WRITTEN TASK
Copy out word for word the stretch of the forum post on fitting a hierarchical model to a large dataset from "When I sample" through "after several minutes.".

DOCUMENT TEXT
+++++

Simple Hierarchical Model with Huge Data

Questions version agnostic
1

I’ve got a dataset with about 4,000,000 observations, and about 22,000 entities. I’ve also got 5 categorical predictors. I’m trying to get the conversion rate (CVR) for each entity for any possible combination of the predictors.

When I sample 100 entities, and fit the model with ADVI, it takes about 7 minutes. When I try to run it on all the entities, the progress bar indicates it will take several hours (which if that was the case, I guess I could be okay with), but stalls after several minutes.

I’m trying to find potential solutions to this problem and I’ve come up with some:
- Minibatching: I’ve tried this, and it helps a lot, but doesn’t completely solve the problem. When it’s fitting on a large dataset, it still hangs somewhere before it’s done fitting.
- Fitting on a smaller split of the data that doesn’t hang, and then using the estimates of the parameters as a prior for training on the next split. One of problems here is I can’t seem to figure out how to include what I’ve learned about the Cholesky decomposition from one model fit to the next.

What would you guys to in my situation to tackle this problem?

with pm.Model(coords = coords) as model:

    ## A
    chol_A, Rho_A, sigma_ent_A = pm.LKJCholeskyCov(
        "chol_cov_A", n=coords["A"].shape[0], eta=2, sd_dist=pm.Exponential.dist(1.0), compute_corr=True,
    )
    b_A = pm.Normal("b_A", 0, 10, dims = "A")  # prior for average slope
    b_ent_A = pm.MvNormal(
        "b_ent_A", mu=b_A, chol=chol_A, dims=("entity_id", "A")
    )
    A_effect = b_ent_A[entity_ids, A_ids]


    ## B
    chol_B, Rho_B, sigma_ent_B = pm.LKJCholeskyCov(
        "chol_cov_B", n=coords["B"].shape[0], eta=2, sd_dist=pm.Exponential.dist(1.0), compute_corr=True,
    )
    b_B = pm.Normal("b_B", 0, 10, dims = "B")  # prior for average slope
    b_ent_B = pm.MvNormal(
        "b_ent_B", mu=b_B, chol=chol_B, dims=("entity_id", "B")
    )
    B_effect = b_ent_B[entity_ids, B_ids]

    ## C
    ...

+++++

INFORMATION SUPPLIED

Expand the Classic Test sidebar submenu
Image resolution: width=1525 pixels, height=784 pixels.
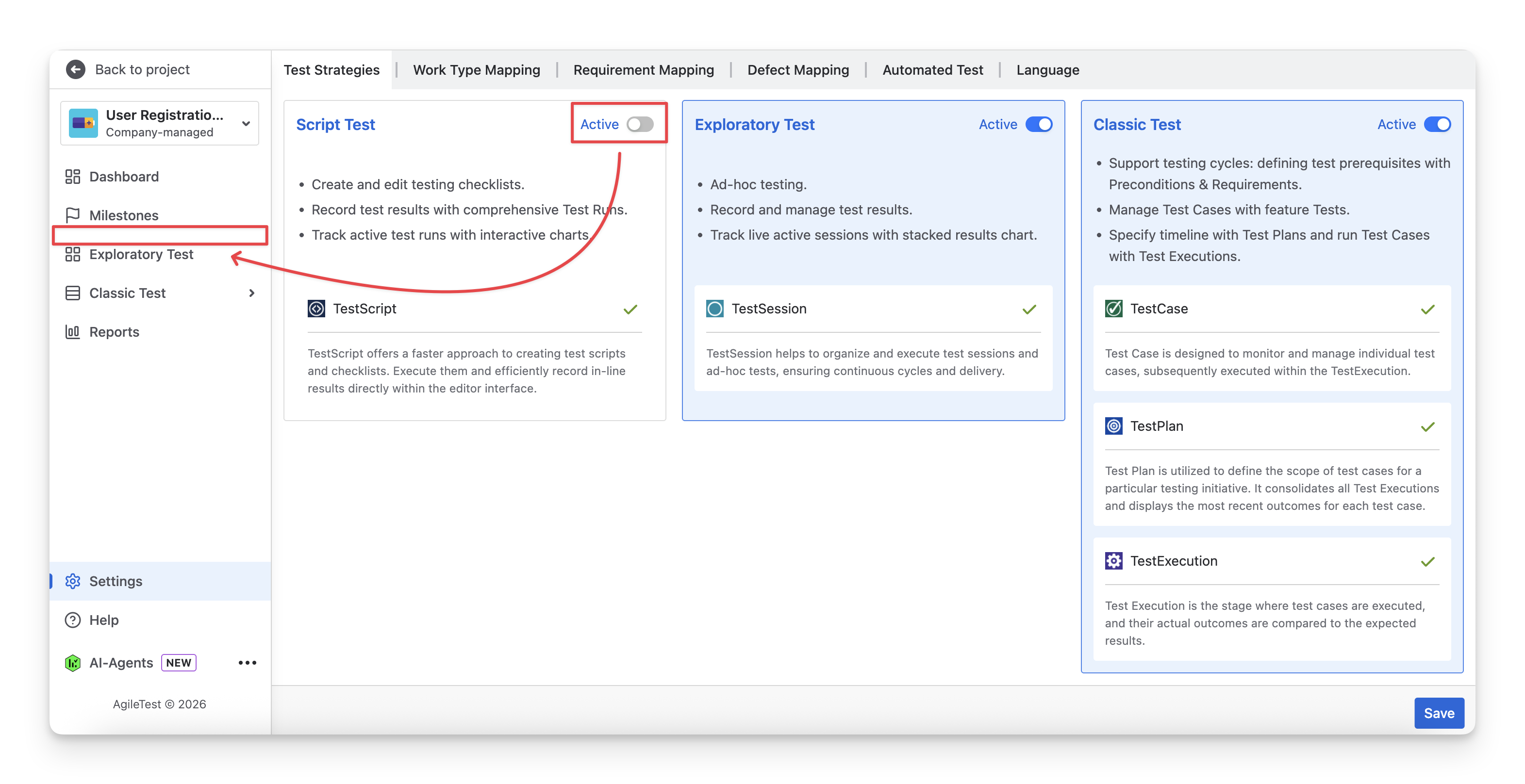(251, 293)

+++++

WRITTEN SOLUTION
When I sample 100 entities, and fit the model with ADVI, it takes about 7 minutes. When I try to run it on all the entities, the progress bar indicates it will take several hours (which if that was the case, I guess I could be okay with), but stalls after several minutes.